• Task to carry out:
The exercise calls for the lines from the one containing "Click the Death Stranding 2 page title" to the end of the data below to be output exactly, pictures excluded.

BEGIN Available records

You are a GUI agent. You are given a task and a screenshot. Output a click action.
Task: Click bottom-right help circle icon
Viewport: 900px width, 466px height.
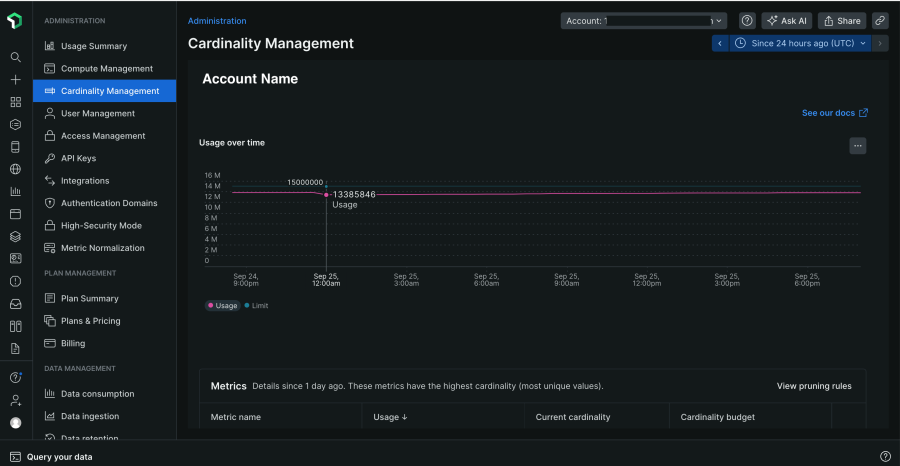pyautogui.click(x=885, y=456)
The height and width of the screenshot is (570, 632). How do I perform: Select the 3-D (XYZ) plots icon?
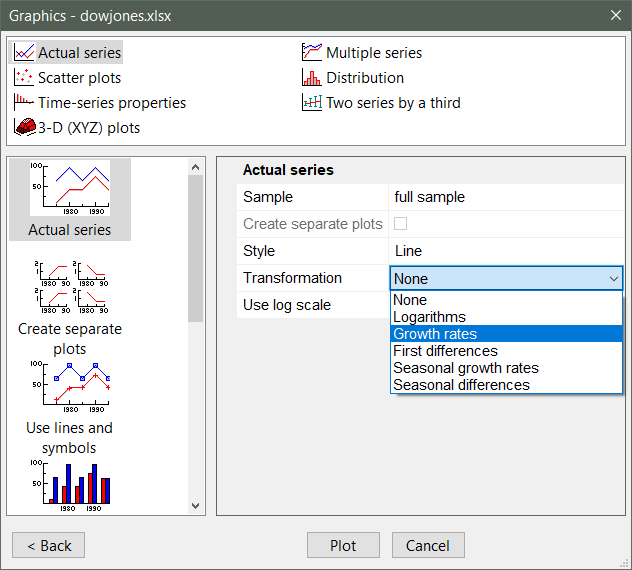pos(25,128)
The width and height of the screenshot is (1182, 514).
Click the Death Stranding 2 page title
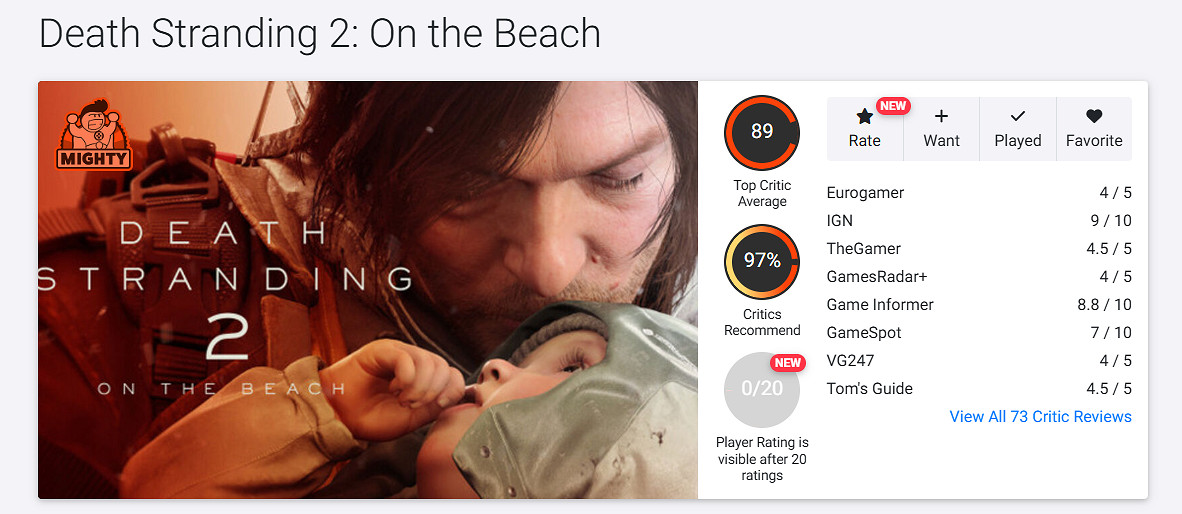pos(320,34)
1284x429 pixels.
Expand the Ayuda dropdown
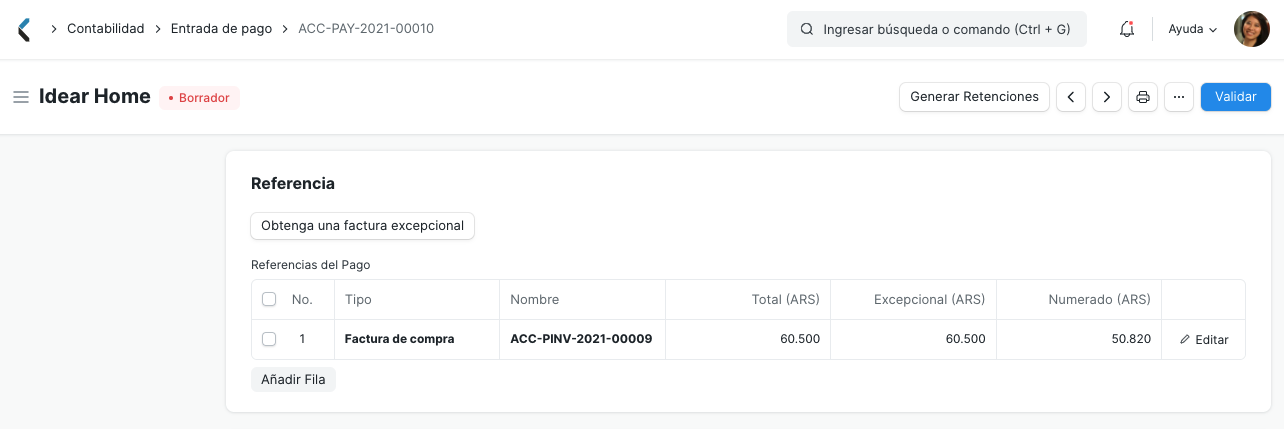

END Available records

• Exercise solution:
Click the Death Stranding 2 page title
pos(320,34)
1284x429 pixels.
Expand the Ayuda dropdown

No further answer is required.